IDÉNTICOS

Todos los extremistas son idénticos. En el Oriente medio sus representantes siguen empeñados en alterar con sus acciones terroristas la paz, mientras en Madrid árabes, israelíes y palestinos bajo el patrocinio de los Estados Unidos y la Unión Soviética buscan caminos hacia alguna fórmula de entendimiento que le devuelva a la región la tranquilidad perdida. Y acá, en el mismo momento en que se anuncia la reanudación de las conversaciones en Caracas, otros extremistas, los criollos del ELN, como sus congéneres de Cisjordania o de Jerusalén, asaltan poblaciones o vuelan oleoductos en una feroz demostración de que no tienen el más mínimo interés en la paz. Es la unidad de criterios de esa especie de Internacional del salvajismo que la historia, con repugnancia, ya descalificó.

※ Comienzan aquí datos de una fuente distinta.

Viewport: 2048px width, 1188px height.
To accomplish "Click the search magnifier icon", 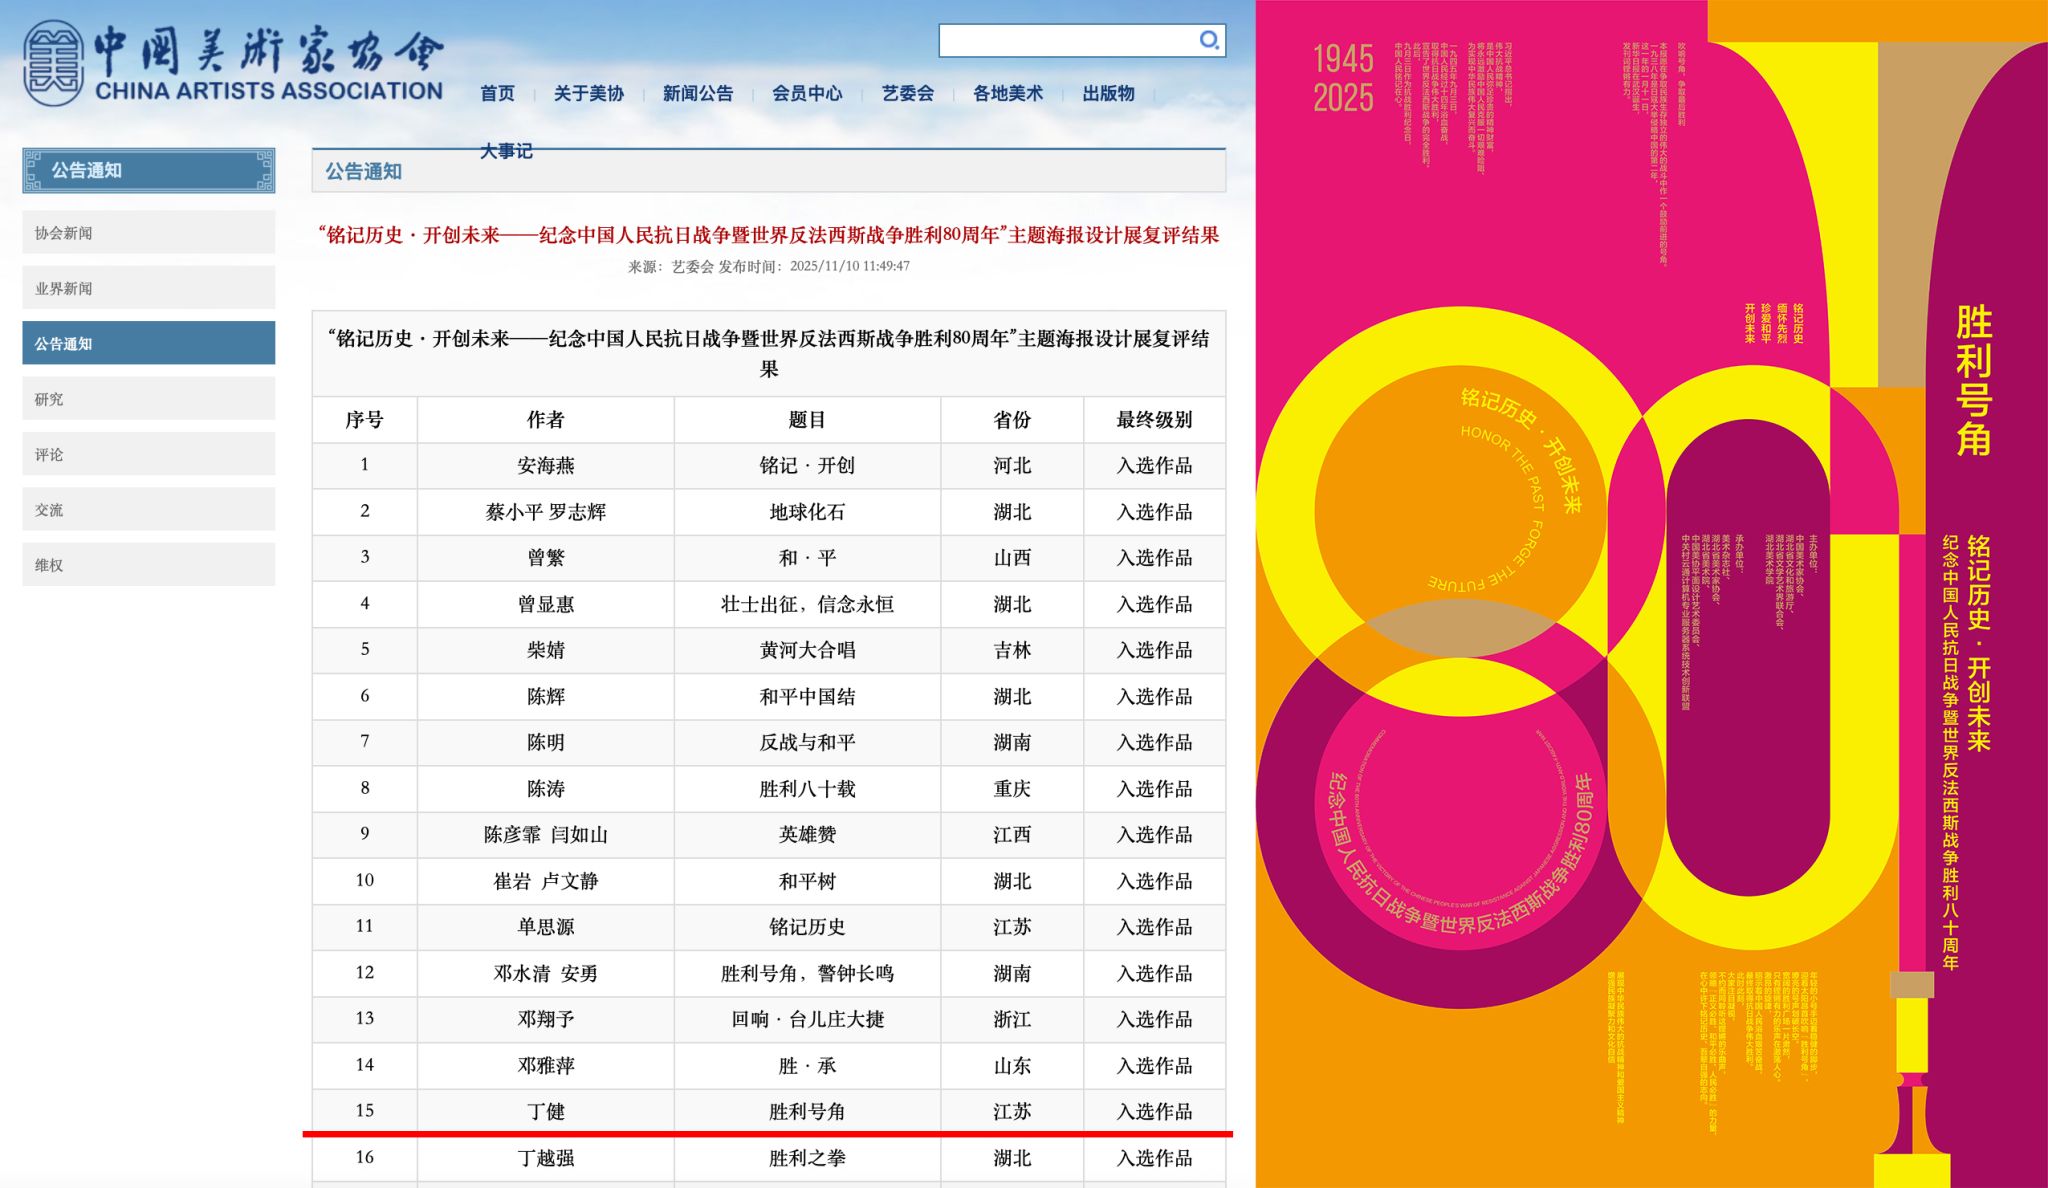I will [1209, 40].
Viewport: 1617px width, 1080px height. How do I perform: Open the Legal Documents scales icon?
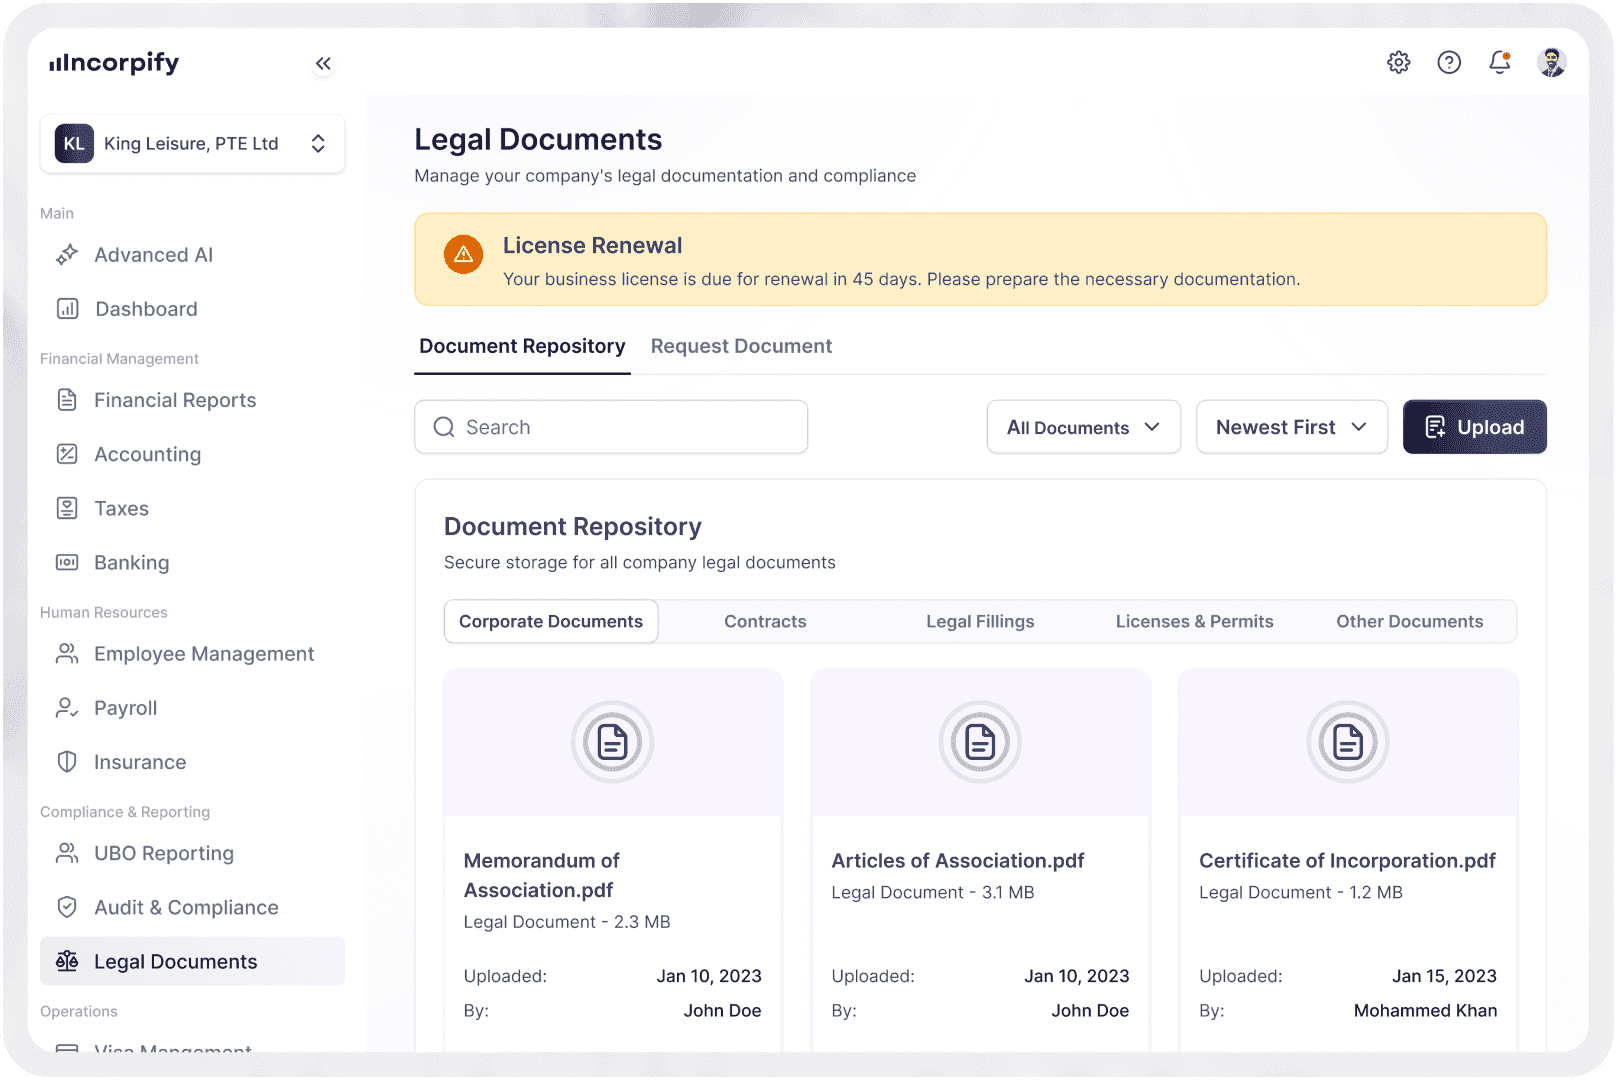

01 de noviembre 1991 , 12:00 a. m.

Y por cierto, esta vez el atentado contra el oleoducto Caño Limón-Coveñas va a tener consecuencias mucho más graves que en las ocasiones anteriores. Porque el terrible daño ecológico provocado por la voladura del tubo va a extenderse hasta el Lago de Maracaibo por la vía del río Catatumbo. Es decir, que el derrame de petróleo llegará al corazón mismo de la zona más rica del país que les ha servido a los negociadores colombianos como generoso anfitrión.

La indignación de los venezolanos con este acto de deliberada perversidad de la guerrilla debe ser muy grande y con razón. Y sin duda le causará no pocas dificultades al presidente Carlos Andrés Pérez. A quien sus compatriotas le exigirán que explique cómo puede ser posible que continúen como huéspedes del pueblo y el Gobierno venezolanos quienes no solo atentan contra su medio ambiente y sus recursos naturales, sino que siguen secuestrando y extorsionando con alarmante asiduidad a ganaderos e industriales de ese país.

Triste es decirlo, pero los colombianos no solo fuimos a lavar la ropa sucia a casa ajena, sino que acabamos por emporcar con nuestra propia mugre la alberca del vecino. En esas circunstancias, no sería extraño que al próximo atentado, los dueños de casa, enfurecidos ante nuestra inexcusable irresponsabilidad, nos saquen de ella a puntapiés, para que no la sigamos contaminando más.